## [EXERCISE INPUTS]
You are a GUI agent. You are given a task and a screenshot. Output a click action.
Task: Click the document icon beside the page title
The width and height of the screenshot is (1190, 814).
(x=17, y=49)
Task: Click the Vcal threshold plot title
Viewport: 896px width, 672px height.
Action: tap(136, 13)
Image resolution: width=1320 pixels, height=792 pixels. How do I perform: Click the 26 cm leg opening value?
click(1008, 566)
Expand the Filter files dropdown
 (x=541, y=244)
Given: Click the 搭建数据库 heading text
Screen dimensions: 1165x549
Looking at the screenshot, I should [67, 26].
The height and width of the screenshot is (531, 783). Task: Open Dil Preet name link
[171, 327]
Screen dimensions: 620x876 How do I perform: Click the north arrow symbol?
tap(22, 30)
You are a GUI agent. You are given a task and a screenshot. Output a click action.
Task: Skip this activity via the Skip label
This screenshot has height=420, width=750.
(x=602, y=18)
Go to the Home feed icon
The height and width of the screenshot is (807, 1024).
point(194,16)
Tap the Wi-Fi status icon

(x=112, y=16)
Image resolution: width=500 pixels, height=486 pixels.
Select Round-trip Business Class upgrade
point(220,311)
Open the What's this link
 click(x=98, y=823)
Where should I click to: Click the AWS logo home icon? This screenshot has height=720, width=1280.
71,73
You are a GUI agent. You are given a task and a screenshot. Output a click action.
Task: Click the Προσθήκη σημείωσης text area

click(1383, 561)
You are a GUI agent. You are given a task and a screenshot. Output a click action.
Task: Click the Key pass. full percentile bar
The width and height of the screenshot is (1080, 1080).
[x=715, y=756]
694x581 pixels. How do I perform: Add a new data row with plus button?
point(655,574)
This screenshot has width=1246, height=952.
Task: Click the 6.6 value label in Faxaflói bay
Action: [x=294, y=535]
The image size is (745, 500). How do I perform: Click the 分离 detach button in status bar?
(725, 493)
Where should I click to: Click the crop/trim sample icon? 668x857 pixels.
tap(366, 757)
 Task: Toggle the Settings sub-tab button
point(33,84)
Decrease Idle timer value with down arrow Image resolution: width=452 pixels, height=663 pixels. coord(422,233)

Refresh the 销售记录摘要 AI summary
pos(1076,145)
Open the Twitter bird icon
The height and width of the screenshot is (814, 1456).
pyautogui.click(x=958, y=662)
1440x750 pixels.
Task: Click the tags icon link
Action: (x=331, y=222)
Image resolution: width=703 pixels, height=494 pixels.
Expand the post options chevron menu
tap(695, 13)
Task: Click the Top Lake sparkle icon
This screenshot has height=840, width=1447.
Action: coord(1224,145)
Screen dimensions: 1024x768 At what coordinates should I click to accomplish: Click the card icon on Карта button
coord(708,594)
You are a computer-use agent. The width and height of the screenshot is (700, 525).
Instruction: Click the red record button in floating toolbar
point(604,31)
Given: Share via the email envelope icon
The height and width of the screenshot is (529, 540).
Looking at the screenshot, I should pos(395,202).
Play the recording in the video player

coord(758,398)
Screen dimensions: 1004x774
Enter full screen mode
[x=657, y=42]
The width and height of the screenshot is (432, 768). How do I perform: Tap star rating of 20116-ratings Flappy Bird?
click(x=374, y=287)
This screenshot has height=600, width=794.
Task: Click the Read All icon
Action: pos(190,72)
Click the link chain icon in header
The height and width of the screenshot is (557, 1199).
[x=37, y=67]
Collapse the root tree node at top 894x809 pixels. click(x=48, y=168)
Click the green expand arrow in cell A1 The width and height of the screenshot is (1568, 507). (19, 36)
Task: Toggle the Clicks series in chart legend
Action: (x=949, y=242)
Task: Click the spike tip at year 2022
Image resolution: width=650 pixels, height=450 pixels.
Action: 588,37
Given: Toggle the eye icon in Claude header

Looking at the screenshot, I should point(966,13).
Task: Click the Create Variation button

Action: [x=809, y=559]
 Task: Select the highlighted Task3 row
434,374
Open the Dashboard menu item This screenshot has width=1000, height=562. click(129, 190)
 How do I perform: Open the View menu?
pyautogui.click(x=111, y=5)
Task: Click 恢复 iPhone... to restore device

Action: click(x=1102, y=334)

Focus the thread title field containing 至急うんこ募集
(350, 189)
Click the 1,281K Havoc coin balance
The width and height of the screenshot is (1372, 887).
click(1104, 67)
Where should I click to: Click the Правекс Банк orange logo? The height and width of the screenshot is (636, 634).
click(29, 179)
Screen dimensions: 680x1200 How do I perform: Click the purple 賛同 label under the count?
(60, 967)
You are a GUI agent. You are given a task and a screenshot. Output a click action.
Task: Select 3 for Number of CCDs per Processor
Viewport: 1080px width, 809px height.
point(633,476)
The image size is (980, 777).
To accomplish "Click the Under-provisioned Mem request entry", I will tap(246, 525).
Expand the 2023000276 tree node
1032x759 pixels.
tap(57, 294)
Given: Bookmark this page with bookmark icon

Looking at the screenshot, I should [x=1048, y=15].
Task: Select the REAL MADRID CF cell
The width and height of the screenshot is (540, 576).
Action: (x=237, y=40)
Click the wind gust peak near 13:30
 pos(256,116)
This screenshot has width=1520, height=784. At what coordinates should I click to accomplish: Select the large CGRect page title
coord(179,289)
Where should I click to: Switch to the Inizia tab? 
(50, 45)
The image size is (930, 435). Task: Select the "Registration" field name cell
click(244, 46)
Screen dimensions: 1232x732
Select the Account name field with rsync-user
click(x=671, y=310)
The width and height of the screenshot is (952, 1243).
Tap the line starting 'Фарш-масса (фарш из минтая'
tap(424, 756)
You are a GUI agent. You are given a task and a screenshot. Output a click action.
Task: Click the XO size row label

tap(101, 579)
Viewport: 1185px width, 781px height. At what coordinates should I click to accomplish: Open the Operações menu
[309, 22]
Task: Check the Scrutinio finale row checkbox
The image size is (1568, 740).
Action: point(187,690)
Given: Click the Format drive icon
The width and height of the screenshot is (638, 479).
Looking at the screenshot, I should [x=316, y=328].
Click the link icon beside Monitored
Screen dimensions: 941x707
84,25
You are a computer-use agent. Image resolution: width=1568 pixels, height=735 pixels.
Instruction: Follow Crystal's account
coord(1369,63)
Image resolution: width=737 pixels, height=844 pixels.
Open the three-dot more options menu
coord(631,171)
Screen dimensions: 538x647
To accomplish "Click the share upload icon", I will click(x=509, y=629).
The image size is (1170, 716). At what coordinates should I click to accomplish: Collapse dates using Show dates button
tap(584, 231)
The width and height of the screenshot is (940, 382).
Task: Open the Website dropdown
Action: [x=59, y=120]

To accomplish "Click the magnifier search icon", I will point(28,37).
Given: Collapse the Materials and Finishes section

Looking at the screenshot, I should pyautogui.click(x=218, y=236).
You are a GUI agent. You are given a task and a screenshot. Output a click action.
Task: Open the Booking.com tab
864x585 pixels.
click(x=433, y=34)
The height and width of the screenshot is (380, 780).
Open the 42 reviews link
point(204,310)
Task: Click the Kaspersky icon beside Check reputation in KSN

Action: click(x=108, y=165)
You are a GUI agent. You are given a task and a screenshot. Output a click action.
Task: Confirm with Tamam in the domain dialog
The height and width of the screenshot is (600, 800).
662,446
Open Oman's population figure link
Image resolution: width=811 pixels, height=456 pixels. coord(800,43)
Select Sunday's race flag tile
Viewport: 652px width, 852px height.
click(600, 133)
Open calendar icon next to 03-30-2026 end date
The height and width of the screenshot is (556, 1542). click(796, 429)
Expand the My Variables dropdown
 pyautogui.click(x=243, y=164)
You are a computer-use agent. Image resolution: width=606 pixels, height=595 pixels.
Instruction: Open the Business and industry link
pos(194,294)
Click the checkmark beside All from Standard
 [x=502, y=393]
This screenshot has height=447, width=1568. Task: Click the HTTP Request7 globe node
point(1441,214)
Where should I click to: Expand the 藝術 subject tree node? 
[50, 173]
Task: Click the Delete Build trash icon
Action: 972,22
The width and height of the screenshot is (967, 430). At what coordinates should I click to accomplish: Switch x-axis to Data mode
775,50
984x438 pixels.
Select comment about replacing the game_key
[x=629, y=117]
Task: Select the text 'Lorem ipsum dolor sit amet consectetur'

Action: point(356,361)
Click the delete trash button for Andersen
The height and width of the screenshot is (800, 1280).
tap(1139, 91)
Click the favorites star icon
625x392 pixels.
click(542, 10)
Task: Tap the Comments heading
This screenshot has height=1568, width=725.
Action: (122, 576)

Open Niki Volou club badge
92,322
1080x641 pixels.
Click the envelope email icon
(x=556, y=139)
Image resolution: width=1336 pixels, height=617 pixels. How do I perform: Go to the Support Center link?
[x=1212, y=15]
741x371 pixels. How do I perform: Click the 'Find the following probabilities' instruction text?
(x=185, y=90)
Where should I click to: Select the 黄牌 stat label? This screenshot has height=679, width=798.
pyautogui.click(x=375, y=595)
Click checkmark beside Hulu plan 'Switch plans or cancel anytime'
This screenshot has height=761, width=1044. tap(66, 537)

## [WHAT THE TASK REQUIRES]
Search the records above for the string "computer". Copy every line that contains it.

## [COMPLETED EXERCISE]
You are a computer-use agent. The width and height of the screenshot is (700, 525).
You are a computer-use agent. Image resolution: width=1568 pixels, height=735 pixels.
You are a computer-use agent. Image resolution: width=606 pixels, height=595 pixels.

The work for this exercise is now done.